Miller: Chizuko died in 2017 at the age of 93. So, what … eight years ago or so, a number of years before your retrospective and a number of years before a smaller retrospective in Japan that just opened, not in a museum of PAM’s size. But I’m wondering if she lived long enough to get the public accolades and respect that she clearly deserved?

Kenmotsu: I think she got some. She continued to submit to these kind of annual exhibitions that they have in Japan throughout her life. She didn’t need to. It was a way of sort of supporting some of these exhibitions. And I should say her work has been in American museums since she made it. A work she made in 1954 has been … The Newark Museum, for example, I know collected one of her prints the same year she made it, 1954. So she’s sort of been lurking in our museums all this time throughout the world.

So in that sense, I don’t think she did get to experience what I wish she could have before she passed. Certainly, her oil paintings are kind of a revelation of this early avant-garde period of her life and I wish people had been able to know about that and ask her questions. I wish I could have asked her a lot of questions.

Miller: What’s one of the questions you wish you’d been able to ask her?

Kenmotsu: I might have asked her something like what you did earlier – what was it like as a woman in these spaces that were kind of a male reserve at that time? And what was going through your mind in these moments? I think I’d love to hear her kind of re-narrate that, looking back over six decades.

Miller: What has it meant to you to have this retrospective that clearly means so much to you and that you’ve worked on for a long time, to have it up now?

Kenmotsu: It means a lot. It’s been quite a journey to work on this and something that I wasn’t sure … It’s not a household name. It’s kind of an artist I have to explain every time. I’m very bad at the elevator pitch actually.

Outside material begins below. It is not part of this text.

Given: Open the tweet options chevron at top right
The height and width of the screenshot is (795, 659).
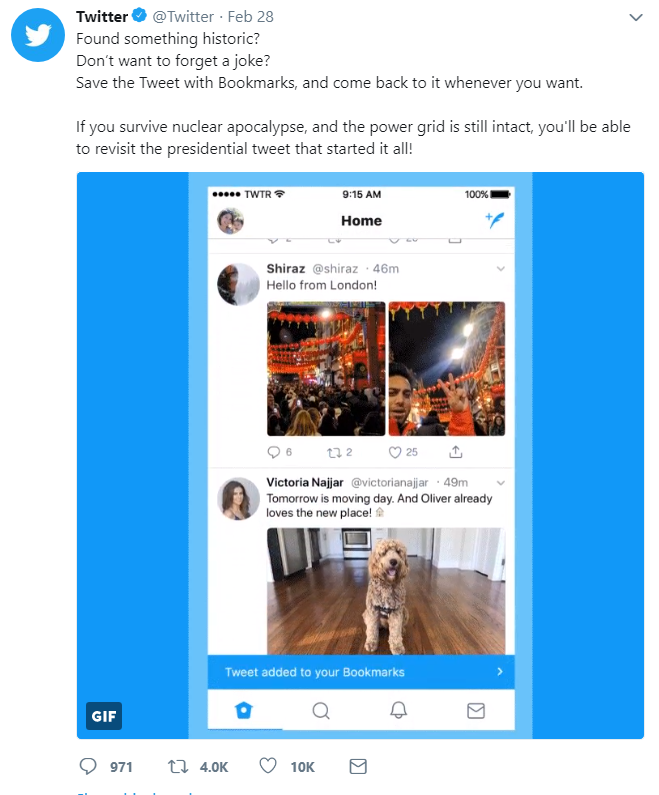Looking at the screenshot, I should click(636, 17).
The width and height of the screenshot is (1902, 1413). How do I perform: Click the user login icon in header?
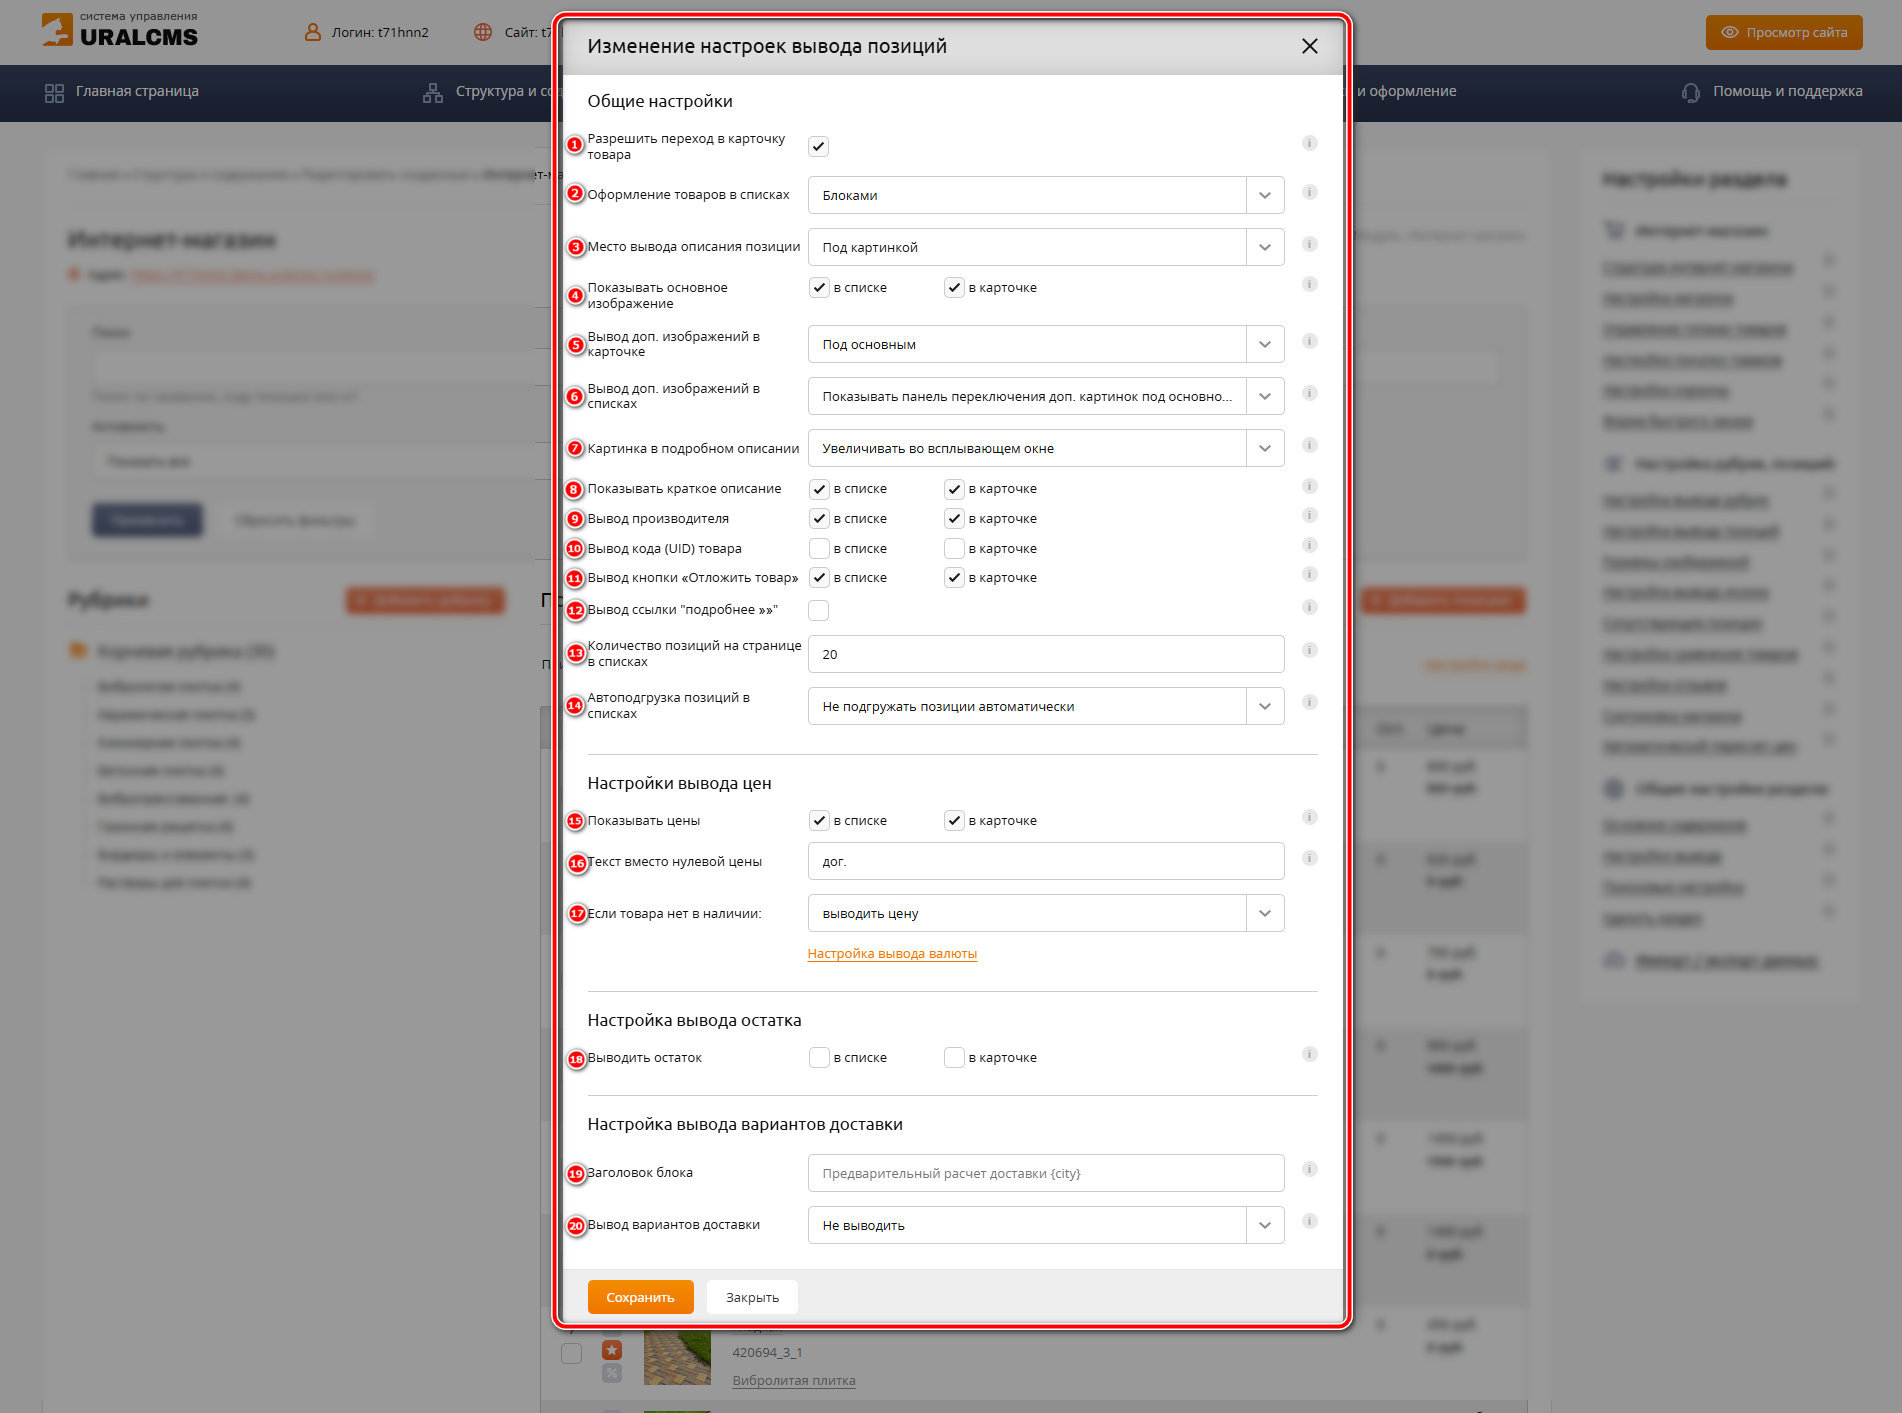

So, to have the kind of support for the show that I’ve had both institutionally, with our sponsors and with the public – and family, of course – it’s been kind of a highlight of my career.

Miller: Am I right that some of the works in this exhibition are going to become permanent parts of the Portland Art Museum collection?

Kenmotsu: Yes, I can’t tell you exactly which ones yet because we’re in negotiations. But I think about 60 works will become part of our collection.

Miller: Wow, that’s really significant.

Kenmotsu: It’s very significant. We had about 10 before, so we will become by far the world’s largest repository of her work.

Miller: Jeannie Kenmotsu, thanks so much.

Kenmotsu: Thank you.

Miller: Jeannie Kenmotsu is the curator of Asian art at the Portland Art Museum and the curator of this major new retrospective of the groundbreaking Japanese artist, painter and printmaker Yoshida Chizuko.